Search code examples
pythonpython-3.ximap

How can I read the mail body of a mail with Python?


Log in and read subject works. An error occurs when reading the body. What is the error? In the internet the error was always in this part : " email.message_from_bytes(data[0][1].decode())"but I think this part is correct.

# Connection settings
        HOST = 'imap.host'
        USERNAME = 'name@domain.com'
        PASSWORD = 'password'

        m = imaplib.IMAP4_SSL(HOST, 993)
        m.login(USERNAME, PASSWORD)
        m.select('INBOX')

        result, data = m.uid('search', None, "UNSEEN")
        if result == 'OK':
              for num in data[0].split()[:5]:
                    result, data = m.uid('fetch', num, '(RFC822)')
                    if result == 'OK':
                          email_message_raw = email.message_from_bytes(data[0][1])
                          email_from = str(make_header(decode_header(email_message_raw['From'])))
                          # von Edward Chapman -> https://stackoverflow.com/questions/7314942/python-imaplib-to-get-gmail-inbox-subjects-titles-and-sender-name
                          subject = str(email.header.make_header(email.header.decode_header(email_message_raw['Subject'])))
                          # content = email_message_raw.get_payload(decode=True)
                          # von Todor Minakov -> https://stackoverflow.com/questions/17874360/python-how-to-parse-the-body-from-a-raw-email-given-that-raw-email-does-not
                          b = email.message_from_string(email_message_raw)
                          body = ""

                          if b.is_multipart():
                              for part in b.walk():
                                  ctype = part.get_content_type()
                                  cdispo = str(part.get('Content-Disposition'))

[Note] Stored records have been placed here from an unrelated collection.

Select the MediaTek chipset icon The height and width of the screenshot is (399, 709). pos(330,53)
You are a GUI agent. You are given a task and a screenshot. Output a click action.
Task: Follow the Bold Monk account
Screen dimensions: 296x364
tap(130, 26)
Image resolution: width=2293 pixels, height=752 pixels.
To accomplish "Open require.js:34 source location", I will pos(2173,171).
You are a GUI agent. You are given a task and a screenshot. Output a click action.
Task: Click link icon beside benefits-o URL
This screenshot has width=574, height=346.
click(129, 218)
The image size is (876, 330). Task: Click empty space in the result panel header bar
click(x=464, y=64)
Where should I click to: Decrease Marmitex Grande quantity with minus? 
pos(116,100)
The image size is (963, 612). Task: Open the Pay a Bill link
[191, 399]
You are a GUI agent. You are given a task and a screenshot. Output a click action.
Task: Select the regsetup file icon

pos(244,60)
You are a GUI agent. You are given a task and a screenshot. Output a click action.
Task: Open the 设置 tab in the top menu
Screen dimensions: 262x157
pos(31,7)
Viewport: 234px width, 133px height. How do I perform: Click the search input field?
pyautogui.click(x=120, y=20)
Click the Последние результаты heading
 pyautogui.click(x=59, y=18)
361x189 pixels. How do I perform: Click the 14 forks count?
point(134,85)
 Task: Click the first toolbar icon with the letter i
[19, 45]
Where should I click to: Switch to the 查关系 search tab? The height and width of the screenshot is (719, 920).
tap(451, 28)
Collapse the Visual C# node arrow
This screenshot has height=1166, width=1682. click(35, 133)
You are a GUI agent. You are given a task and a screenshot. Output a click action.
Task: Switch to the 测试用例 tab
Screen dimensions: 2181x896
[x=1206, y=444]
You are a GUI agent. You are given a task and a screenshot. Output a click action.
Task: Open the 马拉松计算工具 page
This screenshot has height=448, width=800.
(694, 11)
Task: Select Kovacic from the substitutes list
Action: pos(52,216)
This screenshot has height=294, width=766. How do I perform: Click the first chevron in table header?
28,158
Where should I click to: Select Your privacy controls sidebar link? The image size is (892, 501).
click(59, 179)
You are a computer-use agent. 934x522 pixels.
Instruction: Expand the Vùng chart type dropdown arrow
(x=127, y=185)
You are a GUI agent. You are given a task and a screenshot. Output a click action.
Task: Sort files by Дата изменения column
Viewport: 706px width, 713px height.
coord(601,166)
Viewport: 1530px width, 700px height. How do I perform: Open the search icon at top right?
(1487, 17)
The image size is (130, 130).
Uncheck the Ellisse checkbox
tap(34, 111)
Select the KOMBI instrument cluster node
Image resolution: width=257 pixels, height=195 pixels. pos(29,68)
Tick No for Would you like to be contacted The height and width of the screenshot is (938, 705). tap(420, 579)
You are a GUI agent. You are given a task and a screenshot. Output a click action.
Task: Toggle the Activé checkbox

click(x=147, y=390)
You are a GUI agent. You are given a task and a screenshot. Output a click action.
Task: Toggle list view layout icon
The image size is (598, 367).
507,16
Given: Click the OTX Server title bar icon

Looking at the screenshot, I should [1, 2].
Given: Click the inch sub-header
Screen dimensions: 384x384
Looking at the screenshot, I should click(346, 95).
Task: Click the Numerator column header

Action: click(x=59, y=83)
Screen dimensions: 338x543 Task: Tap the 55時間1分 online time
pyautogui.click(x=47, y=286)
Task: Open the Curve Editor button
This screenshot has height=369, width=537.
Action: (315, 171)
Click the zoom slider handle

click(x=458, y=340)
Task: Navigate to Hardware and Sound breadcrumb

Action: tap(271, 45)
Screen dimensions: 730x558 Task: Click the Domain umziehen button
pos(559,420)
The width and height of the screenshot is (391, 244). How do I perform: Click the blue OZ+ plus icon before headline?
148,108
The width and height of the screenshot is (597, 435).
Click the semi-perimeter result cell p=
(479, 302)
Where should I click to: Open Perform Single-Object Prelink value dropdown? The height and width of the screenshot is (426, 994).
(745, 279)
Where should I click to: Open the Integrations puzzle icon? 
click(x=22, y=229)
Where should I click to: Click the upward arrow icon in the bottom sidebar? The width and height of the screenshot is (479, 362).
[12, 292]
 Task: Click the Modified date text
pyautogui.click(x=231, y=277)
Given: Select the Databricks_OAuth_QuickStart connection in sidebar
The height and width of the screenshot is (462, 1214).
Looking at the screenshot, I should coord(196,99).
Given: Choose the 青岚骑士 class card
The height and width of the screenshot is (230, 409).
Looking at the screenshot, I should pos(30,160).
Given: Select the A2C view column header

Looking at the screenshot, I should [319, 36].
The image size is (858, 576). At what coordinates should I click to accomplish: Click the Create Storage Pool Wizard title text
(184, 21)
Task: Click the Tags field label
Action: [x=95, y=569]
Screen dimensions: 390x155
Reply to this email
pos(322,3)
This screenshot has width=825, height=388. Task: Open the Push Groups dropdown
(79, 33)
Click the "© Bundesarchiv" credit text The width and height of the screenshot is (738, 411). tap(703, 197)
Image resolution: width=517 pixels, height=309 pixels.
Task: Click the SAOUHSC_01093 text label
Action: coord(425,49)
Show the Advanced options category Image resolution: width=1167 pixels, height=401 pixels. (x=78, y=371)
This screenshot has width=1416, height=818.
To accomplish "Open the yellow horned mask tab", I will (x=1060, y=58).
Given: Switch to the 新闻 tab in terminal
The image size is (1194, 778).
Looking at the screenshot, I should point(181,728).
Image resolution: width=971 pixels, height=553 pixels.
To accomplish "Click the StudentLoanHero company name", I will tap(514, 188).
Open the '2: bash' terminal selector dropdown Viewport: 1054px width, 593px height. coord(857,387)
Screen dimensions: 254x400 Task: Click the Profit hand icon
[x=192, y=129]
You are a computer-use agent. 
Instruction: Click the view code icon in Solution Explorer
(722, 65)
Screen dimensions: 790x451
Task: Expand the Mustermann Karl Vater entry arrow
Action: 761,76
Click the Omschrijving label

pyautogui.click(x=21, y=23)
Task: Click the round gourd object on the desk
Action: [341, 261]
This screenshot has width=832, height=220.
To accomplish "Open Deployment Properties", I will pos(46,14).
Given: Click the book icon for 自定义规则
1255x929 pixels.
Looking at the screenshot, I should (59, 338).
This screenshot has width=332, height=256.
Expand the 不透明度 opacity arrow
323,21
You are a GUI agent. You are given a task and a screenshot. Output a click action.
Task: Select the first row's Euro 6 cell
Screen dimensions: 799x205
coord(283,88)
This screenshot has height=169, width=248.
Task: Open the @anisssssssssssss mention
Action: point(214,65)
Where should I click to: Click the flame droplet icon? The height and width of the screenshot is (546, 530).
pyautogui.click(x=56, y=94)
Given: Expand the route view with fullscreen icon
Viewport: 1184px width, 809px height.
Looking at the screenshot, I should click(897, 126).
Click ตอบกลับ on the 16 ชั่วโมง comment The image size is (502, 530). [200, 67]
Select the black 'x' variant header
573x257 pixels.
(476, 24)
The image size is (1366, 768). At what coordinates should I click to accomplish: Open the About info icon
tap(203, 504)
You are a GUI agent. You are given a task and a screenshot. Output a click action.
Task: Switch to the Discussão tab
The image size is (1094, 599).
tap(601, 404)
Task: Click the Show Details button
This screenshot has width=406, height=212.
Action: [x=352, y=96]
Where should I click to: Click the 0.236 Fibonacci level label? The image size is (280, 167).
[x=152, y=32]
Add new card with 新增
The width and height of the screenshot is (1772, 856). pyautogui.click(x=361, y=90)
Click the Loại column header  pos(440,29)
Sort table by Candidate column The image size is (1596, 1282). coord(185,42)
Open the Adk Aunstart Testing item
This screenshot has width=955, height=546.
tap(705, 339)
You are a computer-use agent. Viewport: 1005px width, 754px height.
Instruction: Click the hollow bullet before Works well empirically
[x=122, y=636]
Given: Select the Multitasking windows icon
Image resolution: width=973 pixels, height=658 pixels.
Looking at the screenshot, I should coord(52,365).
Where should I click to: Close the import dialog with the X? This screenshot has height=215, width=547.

                                  # skip any text/plain (txt) attachments
                                  if ctype == 'text/plain' and 'attachment' not in cdispo:
                                      body = part.get_payload(decode=True)  # decode
                                      break
                          # not multipart - i.e. plain text, no attachments, keeping fingers crossed
                          else:
                              body = b.get_payload(decode=True)
                          
        m.close()
        m.logout()


        txt = body
        regarding = subject
        print("###########################################################")
        print(regarding)
        print("###########################################################")
        print(txt)
        print("###########################################################")

Error message:

TypeError: initial_value must be str or None, not Message

Thanks for the comments and reply


Solution

  • You have everything in place. Just have to understand a few concepts.

    "email" library allows you to convert typical email bytes into an easily usable object called Message using its parser APIs, such as message_from_bytes(), message_from_string(), etc.

    The typical error is due to an input error.

    email.message_from_bytes(data[0][1].decode())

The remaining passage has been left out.